俺は内心こう思っていた。この事務官殿は、どんなやつであれ、絶対とんでもなくひどい野郎だ、鬼だよ、慈悲の心なんて毛ほどもないような。
戸の向こうで重々しくもまぬけで心地よい声が物憂げに云った。
「入れ」
看守は戸を開くと、敷居のうえにびしっと直立し、看守どもが小腹を空かせたときに卵を見るような目つきで俺を一瞥した。
俺は敷居をまたいだ、怒りに(であってくれ)打ち震えていた。
正面、机に座していたのは、黒いつば無し帽を頭に乗せた巨漢のでぶだった。その顔は巨大な鼻を誇り、鼻先には鼻眼鏡が危なげに乗っている、あとは大きくて頰ひげをたくわえた三重あごで生粋のドイツ顔という感じ。特異な生命体だ。腹は、座っていると、机の天板が少し食い込んでいる、天板の上には審判の日の記録天使たちの持ち物にも似たぶ厚い書物がいくつか並び、他にはインク壺がひとつかふたつと、数え切れないほどのペンと鉛筆、そしてどう見ても人の生き死にを左右する類の書類がいくつか積まれていた。男の身につけた服は上等だがやや辛気くさい仕立てのもので出張った腹も自在に動かせる余裕を残したゆったりとした作りだった。上着は極端に薄手の黒い生地でできていて事務員や歯医者に時折見かけるか図書館司書ならもっとよく好んで着ていそうなものだ。俺がかつて嘘偽りのないドイツ人のあご肉、あるいはそういうあご肉の戯画でもいい、そんなものを見たことがあるかと言えばいま目の当たりにしているものがそれだ。一目見るだに巨大な海泡石キセルが、ドイツ人協会の標語が、泡立ったヴュルツブルガーのジョッキが、それからボストンのジェイコブ・ヴィルト(なつかしいな)で食べたソーセージが俺の脳裡を駆け巡ったほどにまん丸に肥えた人懐っこいビール飲みの赤ら顔。サンタクロースも是く也と思わせるような朱をさした留針のような陽気な目元。十三番街のドイチュ・クーヒェンで六つのジョッキをまとめて掴み取ったかの如きおそろしく巨大で赤味がかった両手。心地よい安堵感に俺ははっと息を呑んだ。
見たところ事務官殿は、リボンで飾った鼻眼鏡や図書館司書風の上着(たっぷり詰まった腹に食い込む赤道線に持ち上げられたどっしり重そうな懐中時計の金鎖とロケットは言うに及ばずだ)の助けを借りて高潔で責任重大な役職が放散しないではおかないはずの威厳というものを精一杯装っているという具合だった。しかしこの威厳が、まぬけ丸出しの双眸に至りてワーテルロー並の大敗北を喫する、無論あご肉の喜劇三部作にあってもだ――俺だって調子どうだい?なんて声かけながらあのでかい背中をばしっとひっぱたいてご挨拶したくなったほどだもの。たいした獣物だ!飽食の野獣、球形目肥満科、捕獲されたカバの最後の生き残り、ナイル川から産地直送。

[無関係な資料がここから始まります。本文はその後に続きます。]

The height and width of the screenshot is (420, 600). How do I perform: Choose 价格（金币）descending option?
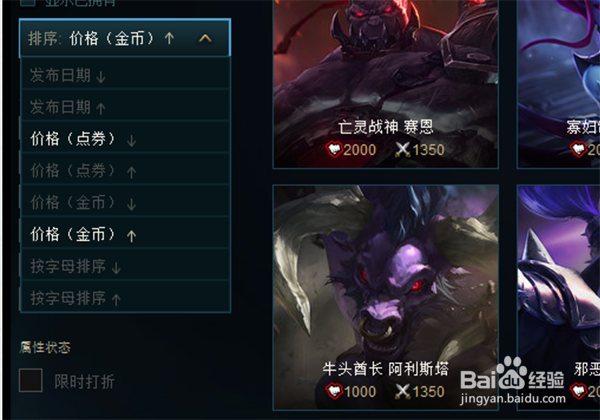126,202
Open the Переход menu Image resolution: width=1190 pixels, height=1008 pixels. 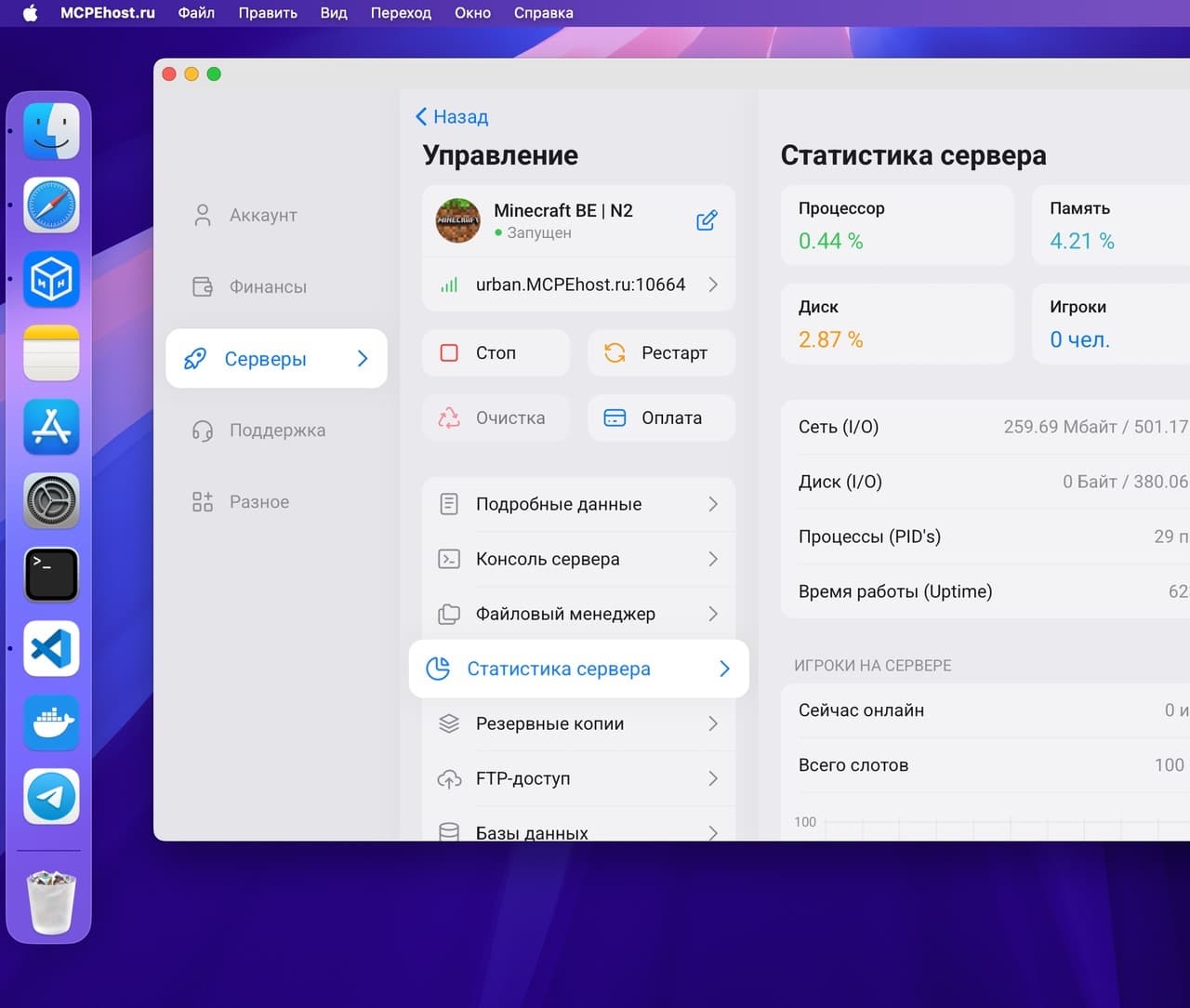point(400,13)
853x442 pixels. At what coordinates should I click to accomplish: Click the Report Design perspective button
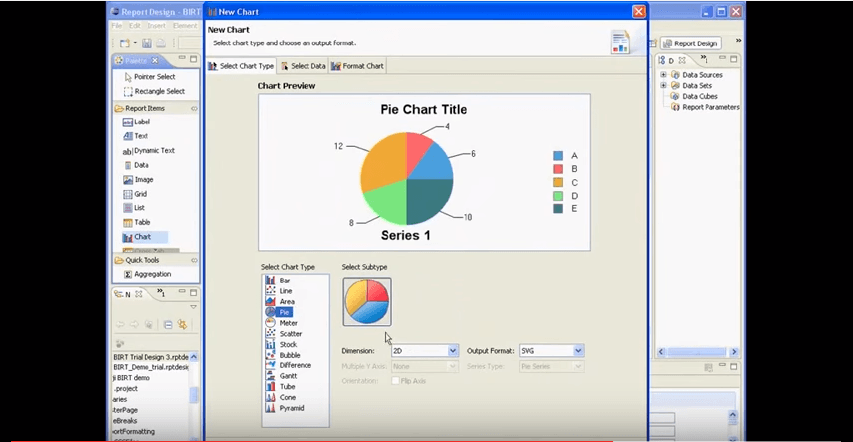691,44
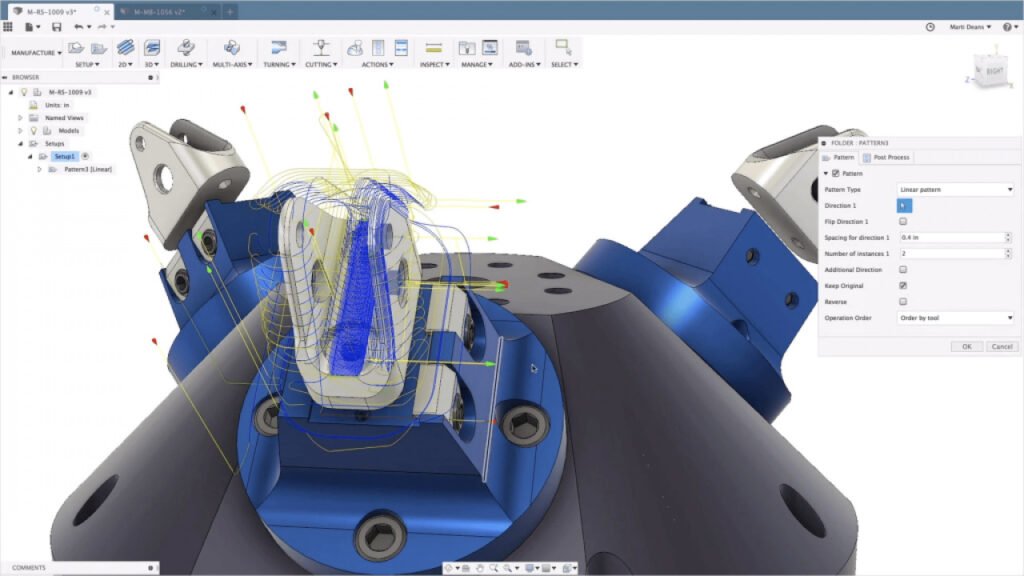The height and width of the screenshot is (576, 1024).
Task: Tick the Additional Direction checkbox
Action: pos(903,270)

彼は、こんな状況では至極まっとうな好奇心に駆られて、つくづく俺をうち眺めていた。おめでたい目つきでさえあった。俺を飼葉だとでも思っているのか。たぶん俺の干し草色の髪の毛がお気に召したんだろうな、カバだし。食われるのかな。彼はぶうと唸り、やにで黄ばんだ牙をむき出し、ちっちゃな目がしばしばとさえずった。やがてだんだんと口を開き、きつい訛りで、金科玉条の声明を発した。
『アメリカ人だな』
俺はすっかりうれしくなって、答えた『はい、アメリカ人です、閣下』
彼はきいきいうるさい椅子の背もたれから半ば転がり落ちそうになって思いがけない返しに驚いたようだった。困惑した様子で俺の顔をじっと見つめ、いささか狼狽している気色が見えたのはこのアメリカ人が目の前に立ち上がりやしないかとかそんな心中がこのアメリカ人にお見通しで、なにもかも白日のもとに突き出されるのではないかとでも思っているのか。次の声明は、最初のよりもっと深いところからやってくるようだ、黒いチョッキを上り上がってくる。金の鎖がわなわなと期待に打ち震える。俺はもうすっかり虜になっていた。巨大な智慧のおっぱいが彼に難産を強いるものやいかに。球根のような唇が快感にゆるんだほほえみを浮かべてのたうった。
『フランス語が話せるのか』
こいつは最高だった。背後に立つ看守は事務官殿の愛想のよさに明らかにいら立って、敷居に靴の底をがりがりとこすりつけていた。俺の左右に貼られた地図は、フランスの地図も、地中海沿岸の地図も、欧州全土のものさえも、恥じ入ってしまっていた。ちびで貧血症の二足動物についてはまだ触れてなかった、痛々しいほどに畏敬の念を顔に浮かべて角に突っ立っていたこの男も、一気に緊張がほぐれたらしい。俺はこのちびっこいのが例のラ・フェルテの通訳だろうと推測し、事実正しかった。彼の貧弱な面にもカバのと同じ形の鼻眼鏡がかかっていたが、大きな黒リボンはついていなかった。ちょっと脅かしてやろうと思って、カバ野郎に『少々ですが、閣下』と云ってみると、これを聞いてちびっこいのが青ざめた。
カバが善意たっぷりに『いやたいしたものだ』と云うと、鼻眼鏡が落っこちた。それから用心深い看守に向き直った。